Bernard’s smug playboy lifestyle is very much of its 1960s era, to the extent that he is currently juggling love affairs with three women… all international flight attendants (or hostesses as they were called back in that day). His life is one of perpetual motion until some pesky airline schedule changes bring it to an abrupt stop. And what ensues is a slapstick romp as his three fiancés, the American Gloria (Rhiannon Said), the Italian Gabriella (Victoria Little) and the German Gretchen (Liana Hanson), all touch down briefly in Paris and head to his apartment at the same time.

Though it is clear from early on as to how the French farce is going to unfold, its unravel is still highly entertaining, thanks to Brendan James and Charles Langford’s tight direction and the precise performances of those in the ensemble cast. Of particular note, Hanson is solid as the intense German air hostess Gretchen, with perfectly executed comic interjections. And Marion Jones is simply wonderful as Bernard’s belligerent, mature French maid Berthe who begrudgingly undertakes her duties, including ensuring that the three mistresses remain blissfully ignorant as to each other’s existence. Indeed, from her very first appearance on stage, she gets a laugh from virtually evey line of her ever no-nonsense dialogue and accompanying scornful facial expressions.
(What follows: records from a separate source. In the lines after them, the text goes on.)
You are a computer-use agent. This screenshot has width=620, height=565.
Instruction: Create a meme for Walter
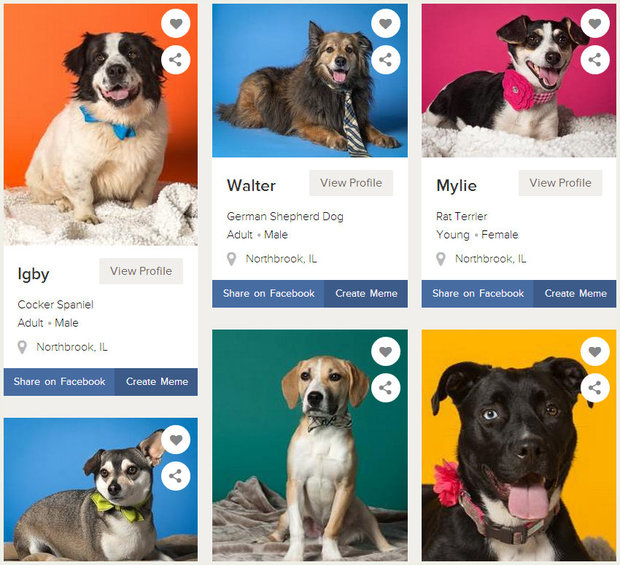[x=366, y=294]
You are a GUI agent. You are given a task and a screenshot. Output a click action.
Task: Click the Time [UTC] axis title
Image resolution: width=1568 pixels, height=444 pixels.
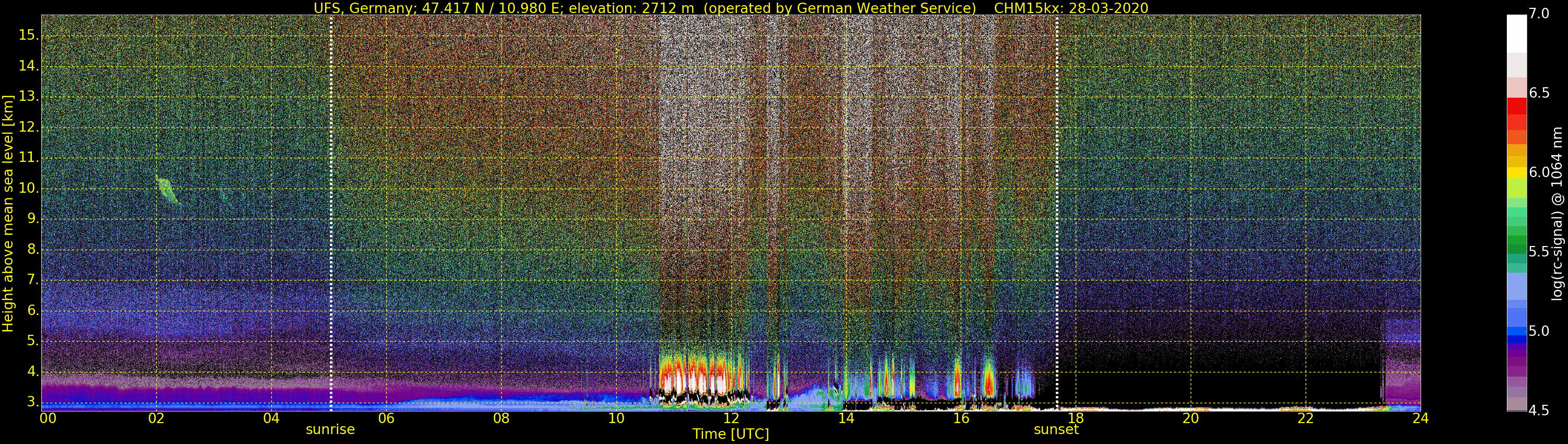coord(731,434)
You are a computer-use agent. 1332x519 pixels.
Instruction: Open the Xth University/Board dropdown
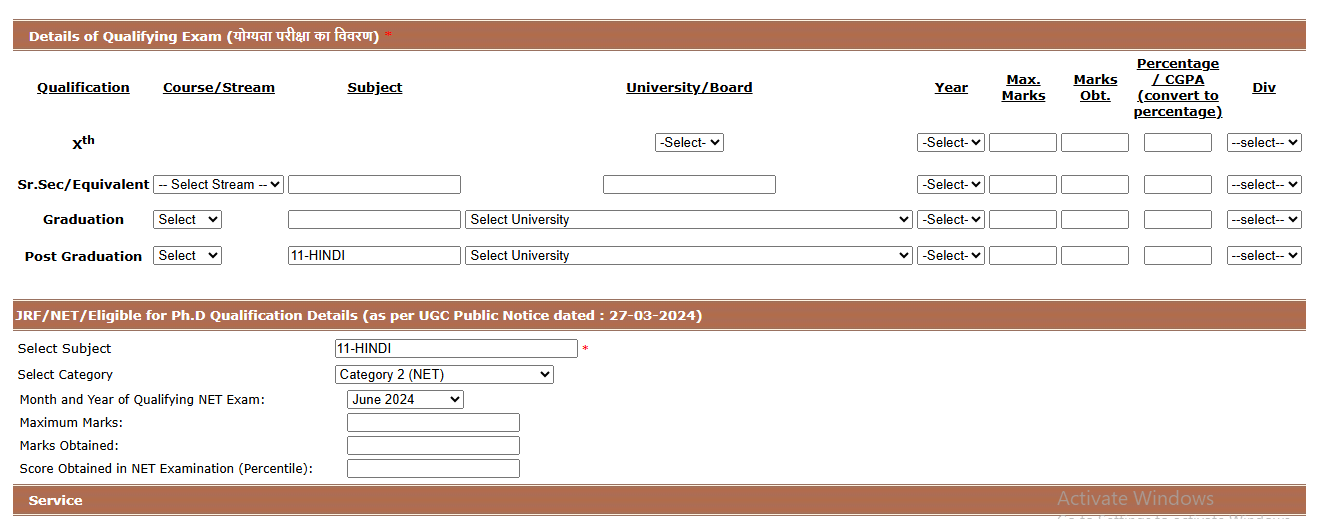point(689,143)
The majority of the funny, however, comes from Regano’s perfectly-pitched performance as Robert, Bernard’s old school friend, who gets himself into a hilarious state as he frantically attempts to conceal his friend’s affairs, while also trying to pursue a love interest of his own. And it is through him that the comedy ultimately crescendos to a farce of slamming doors and, as proof that timing really is everything in comedy, perfectly choreographed and executed near-misses of comings and goings (helped along by Bernard and Robert’s reactions).

The play by French playwright Marc Camoletti, whose English-language adaptation was first staged in London in 1962 is very much of its swinging ‘60s era, which is nicely reflected in the production’s staging and set dressing details, down to the retro pineapple ice bucket placed upon the apartment’s bar and the TWA et al travel bags carried by Berndard’s revolving door ladies. The tone is similarly clearly of its particular time and place with naughty “Allo Allo” type gags that don’t require too much thought to appreciate.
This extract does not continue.